> **Input**
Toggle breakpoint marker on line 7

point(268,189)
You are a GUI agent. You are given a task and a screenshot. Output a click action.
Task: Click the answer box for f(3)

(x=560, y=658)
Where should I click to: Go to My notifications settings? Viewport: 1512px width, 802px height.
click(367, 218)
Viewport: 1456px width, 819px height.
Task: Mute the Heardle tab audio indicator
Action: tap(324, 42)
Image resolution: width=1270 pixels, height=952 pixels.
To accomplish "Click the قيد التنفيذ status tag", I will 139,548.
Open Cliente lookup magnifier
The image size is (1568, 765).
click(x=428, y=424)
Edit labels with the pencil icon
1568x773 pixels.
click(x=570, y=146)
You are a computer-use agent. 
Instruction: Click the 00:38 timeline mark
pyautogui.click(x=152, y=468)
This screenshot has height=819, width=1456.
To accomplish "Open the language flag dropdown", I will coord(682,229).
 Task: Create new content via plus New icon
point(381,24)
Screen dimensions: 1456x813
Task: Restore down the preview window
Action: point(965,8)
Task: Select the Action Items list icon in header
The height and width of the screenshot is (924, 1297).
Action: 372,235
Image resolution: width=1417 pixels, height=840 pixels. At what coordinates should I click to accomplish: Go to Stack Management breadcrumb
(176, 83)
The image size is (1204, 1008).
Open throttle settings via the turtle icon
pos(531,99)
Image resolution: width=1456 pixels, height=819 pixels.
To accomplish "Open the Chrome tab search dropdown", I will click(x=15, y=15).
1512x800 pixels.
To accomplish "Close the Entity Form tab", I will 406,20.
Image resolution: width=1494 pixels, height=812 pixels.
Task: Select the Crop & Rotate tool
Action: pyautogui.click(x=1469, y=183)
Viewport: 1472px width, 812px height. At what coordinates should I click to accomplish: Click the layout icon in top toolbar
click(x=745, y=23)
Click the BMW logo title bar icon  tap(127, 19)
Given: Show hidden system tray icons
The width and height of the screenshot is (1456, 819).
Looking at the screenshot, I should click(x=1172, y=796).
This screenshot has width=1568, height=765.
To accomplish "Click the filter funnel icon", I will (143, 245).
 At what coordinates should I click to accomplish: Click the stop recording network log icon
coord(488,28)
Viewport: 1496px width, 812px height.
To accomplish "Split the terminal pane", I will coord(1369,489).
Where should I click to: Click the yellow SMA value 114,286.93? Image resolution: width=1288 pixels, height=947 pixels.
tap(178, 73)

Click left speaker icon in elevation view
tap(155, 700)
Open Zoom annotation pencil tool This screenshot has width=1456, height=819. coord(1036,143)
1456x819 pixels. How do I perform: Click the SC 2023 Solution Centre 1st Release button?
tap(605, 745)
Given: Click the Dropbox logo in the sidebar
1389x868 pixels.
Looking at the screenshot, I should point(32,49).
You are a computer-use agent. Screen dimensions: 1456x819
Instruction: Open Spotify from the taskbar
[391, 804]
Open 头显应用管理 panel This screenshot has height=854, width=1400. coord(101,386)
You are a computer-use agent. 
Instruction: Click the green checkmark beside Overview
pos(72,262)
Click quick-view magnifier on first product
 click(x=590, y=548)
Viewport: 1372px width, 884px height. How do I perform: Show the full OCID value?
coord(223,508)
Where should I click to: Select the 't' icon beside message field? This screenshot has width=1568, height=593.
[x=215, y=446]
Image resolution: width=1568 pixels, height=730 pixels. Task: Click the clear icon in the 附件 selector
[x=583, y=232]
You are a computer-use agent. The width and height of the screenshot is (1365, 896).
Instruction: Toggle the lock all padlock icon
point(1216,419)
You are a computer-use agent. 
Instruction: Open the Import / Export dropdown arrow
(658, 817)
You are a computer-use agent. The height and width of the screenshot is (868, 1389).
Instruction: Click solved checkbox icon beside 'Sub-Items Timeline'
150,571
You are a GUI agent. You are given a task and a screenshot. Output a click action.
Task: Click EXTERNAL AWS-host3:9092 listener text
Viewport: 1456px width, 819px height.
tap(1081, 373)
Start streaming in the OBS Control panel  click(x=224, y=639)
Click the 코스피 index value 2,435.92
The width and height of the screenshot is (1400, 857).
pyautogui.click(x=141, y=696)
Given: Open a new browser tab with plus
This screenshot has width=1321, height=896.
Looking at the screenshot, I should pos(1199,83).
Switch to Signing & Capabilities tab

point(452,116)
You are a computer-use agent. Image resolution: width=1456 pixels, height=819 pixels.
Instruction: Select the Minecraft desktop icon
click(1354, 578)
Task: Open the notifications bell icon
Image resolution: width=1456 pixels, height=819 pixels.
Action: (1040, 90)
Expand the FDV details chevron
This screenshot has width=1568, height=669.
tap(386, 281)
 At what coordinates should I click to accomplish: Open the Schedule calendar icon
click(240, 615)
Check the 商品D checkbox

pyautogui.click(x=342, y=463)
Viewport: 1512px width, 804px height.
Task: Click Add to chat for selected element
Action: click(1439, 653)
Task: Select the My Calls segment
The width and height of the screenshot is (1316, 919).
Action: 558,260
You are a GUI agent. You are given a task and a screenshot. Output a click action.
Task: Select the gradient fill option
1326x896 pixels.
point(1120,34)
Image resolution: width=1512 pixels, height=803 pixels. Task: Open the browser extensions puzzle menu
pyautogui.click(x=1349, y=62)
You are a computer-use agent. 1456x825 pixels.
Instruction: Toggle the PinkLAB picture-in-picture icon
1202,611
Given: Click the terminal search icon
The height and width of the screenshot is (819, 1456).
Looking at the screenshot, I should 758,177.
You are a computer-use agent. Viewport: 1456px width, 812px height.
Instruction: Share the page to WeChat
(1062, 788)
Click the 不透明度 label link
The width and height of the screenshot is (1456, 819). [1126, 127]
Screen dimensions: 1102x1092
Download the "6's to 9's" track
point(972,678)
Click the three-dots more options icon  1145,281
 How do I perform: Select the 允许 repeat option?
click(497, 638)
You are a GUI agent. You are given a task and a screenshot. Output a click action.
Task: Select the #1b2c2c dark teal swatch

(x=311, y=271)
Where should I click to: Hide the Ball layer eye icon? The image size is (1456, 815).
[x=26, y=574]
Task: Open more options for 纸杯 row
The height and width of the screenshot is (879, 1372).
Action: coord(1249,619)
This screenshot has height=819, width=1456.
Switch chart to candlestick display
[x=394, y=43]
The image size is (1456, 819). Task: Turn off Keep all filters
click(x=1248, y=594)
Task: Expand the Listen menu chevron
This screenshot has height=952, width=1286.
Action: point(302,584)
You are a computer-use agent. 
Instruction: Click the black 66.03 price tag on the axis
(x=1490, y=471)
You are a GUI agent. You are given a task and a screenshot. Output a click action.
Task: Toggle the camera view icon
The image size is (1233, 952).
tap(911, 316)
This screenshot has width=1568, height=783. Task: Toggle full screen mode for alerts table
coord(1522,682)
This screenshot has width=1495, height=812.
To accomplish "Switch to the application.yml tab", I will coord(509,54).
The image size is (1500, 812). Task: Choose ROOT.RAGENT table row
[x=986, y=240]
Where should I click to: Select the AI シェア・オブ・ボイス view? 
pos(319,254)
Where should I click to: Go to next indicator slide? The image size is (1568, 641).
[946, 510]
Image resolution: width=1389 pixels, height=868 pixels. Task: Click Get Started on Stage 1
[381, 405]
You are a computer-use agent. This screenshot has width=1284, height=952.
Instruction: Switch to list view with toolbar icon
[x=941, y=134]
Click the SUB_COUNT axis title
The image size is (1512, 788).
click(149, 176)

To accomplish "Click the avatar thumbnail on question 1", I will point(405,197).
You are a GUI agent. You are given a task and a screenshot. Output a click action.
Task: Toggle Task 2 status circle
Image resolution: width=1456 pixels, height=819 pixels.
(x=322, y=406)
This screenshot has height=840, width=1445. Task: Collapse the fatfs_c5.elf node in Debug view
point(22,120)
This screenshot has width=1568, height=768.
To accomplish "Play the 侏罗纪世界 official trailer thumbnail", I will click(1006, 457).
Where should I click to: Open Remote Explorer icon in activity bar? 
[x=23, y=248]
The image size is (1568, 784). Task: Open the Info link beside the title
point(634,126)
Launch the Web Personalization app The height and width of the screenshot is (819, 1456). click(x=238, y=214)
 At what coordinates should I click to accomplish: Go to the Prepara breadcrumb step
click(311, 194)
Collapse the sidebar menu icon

> **Exercise instructions**
Go through the material above and output exactly the lines from the one containing "At what coordinates should I click to accomplish: Click the stop" through the one containing "Open Zoom annotation".

> **Task answer**
 At what coordinates should I click to accomplish: Click the stop recording network log icon
coord(488,28)
Viewport: 1496px width, 812px height.
To accomplish "Split the terminal pane", I will coord(1369,489).
Where should I click to: Click the yellow SMA value 114,286.93? Image resolution: width=1288 pixels, height=947 pixels.
tap(178, 73)

Click left speaker icon in elevation view
tap(155, 700)
Open Zoom annotation pencil tool This screenshot has width=1456, height=819. coord(1036,143)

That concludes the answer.